This adapter can be used only to download files from S3 Cloud Storage Service. It is intended to be used to configure S3 buckets as mirror for track file downloads.

It requires Boto3 Client to be installed and it accepts only URLs with the following format:

s3://<bucket-name>/[<object-key-prefix>]

It must be listed in the storage.adapters option:

[storage]
storage.adapters = esrally.storage.aws:S3Adapter

In the case the boto3 client is not installed, and S3 buckets are publicly readable without authentication, you can use the HTTP adapter instead, for example by using the following URL format:

https://<bucket-name>.s3.<region-name>.amazonaws.com/[<object-key-prefix>]
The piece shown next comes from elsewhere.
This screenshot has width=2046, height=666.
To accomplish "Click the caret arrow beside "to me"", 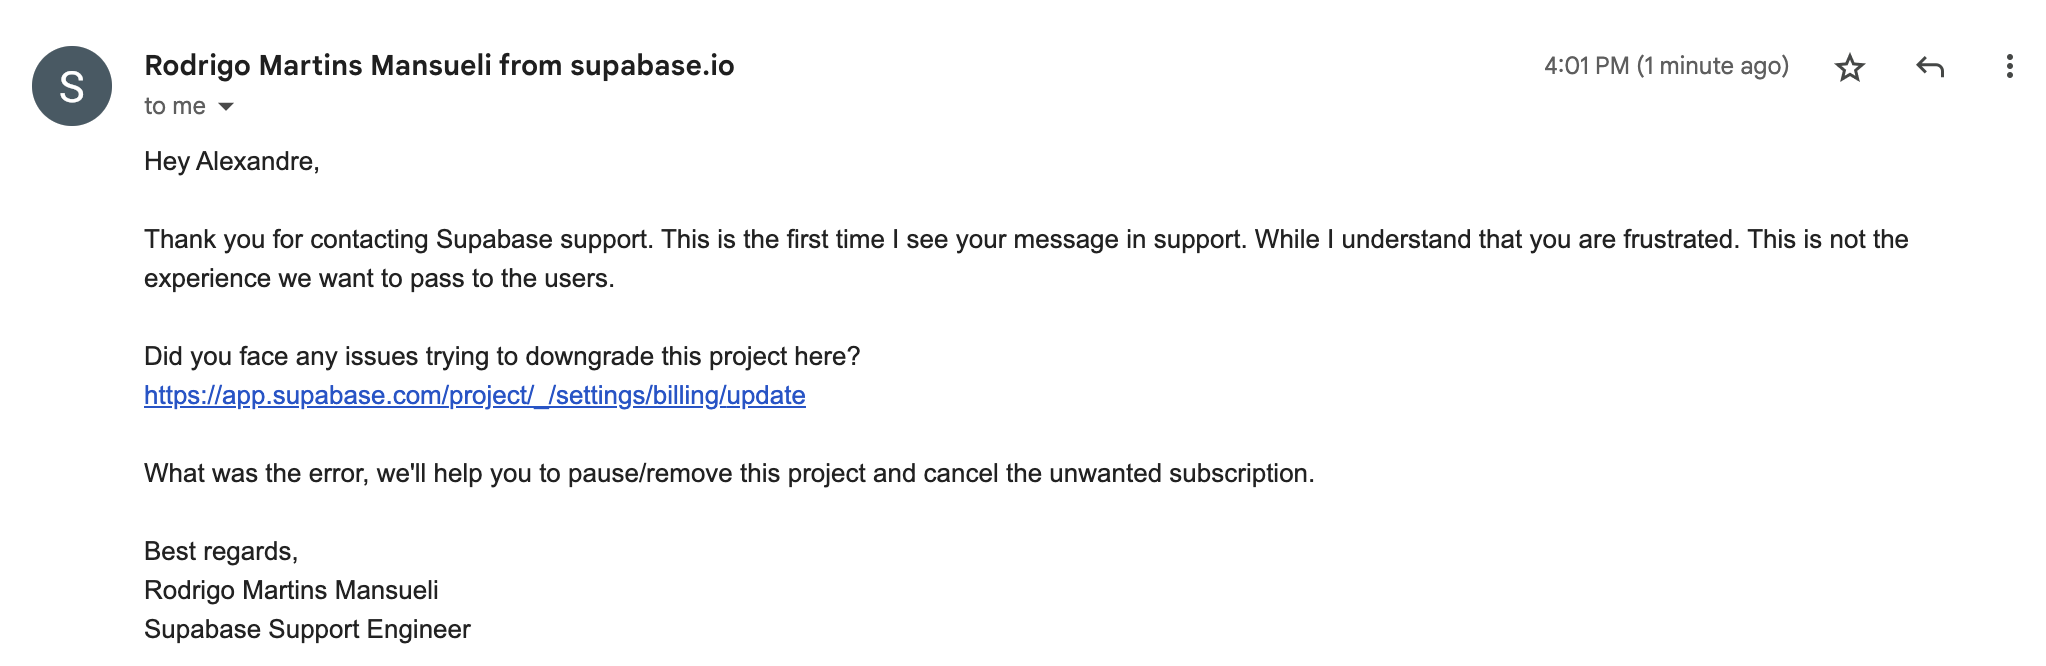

Please look at the S3 Service Documentation for more details.

Example of rally.ini configuration:

[storage]
storage.mirror_files = ~/.rally/storage-mirrors.json

Example of ~/.rally/storage-mirrors.json file:

{
    "mirrors": [
        {
            "sources": [
                "https://rally-tracks.elastic.co/"
            ],
            "destinations": [
                "s3://rally-tracks-eu-central-1/",
                "s3://rally-tracks-us-west-1/"
            ]
          }
        ]
      }
}

Configuration options:

storage.aws.profile is used to specify the profile name to be used for connecting to the S3 service. By default it will use credentials detected from the environment as specified by ‘boto3’ client.

track#

This section specifies how tracks corpora files has to be fetched. Available options are:

track.downloader.multipart_enabled if true, it will enable the use the new multipart esrally.storage package for downloading corpora files. For more configuration options please have a look to the storage configuration section.

Warning

Transfers manager implementation is experimental and under active development. Enable it only if you actually need it.

tracks#

This section defines how tracks are retrieved. All keys are read by Rally using the convention <<track-repository-name>>.url, e.g. custom-track-repo.url which can be selected the command-line via --track-repository="custom-track-repo". By default, Rally chooses the track repository specified via default.url which points to https://github.com/elastic/rally-tracks.

teams#

This section defines how teams are retrieved. All keys are read by Rally using the convention <<team-repository-name>>.url, e.g. custom-team-repo.url which can be selected the command-line via --team-repository="custom-team-repo". By default, Rally chooses the track repository specified via default.url which points to https://github.com/elastic/rally-teams.

defaults#

This section defines default values for certain command line parameters of Rally.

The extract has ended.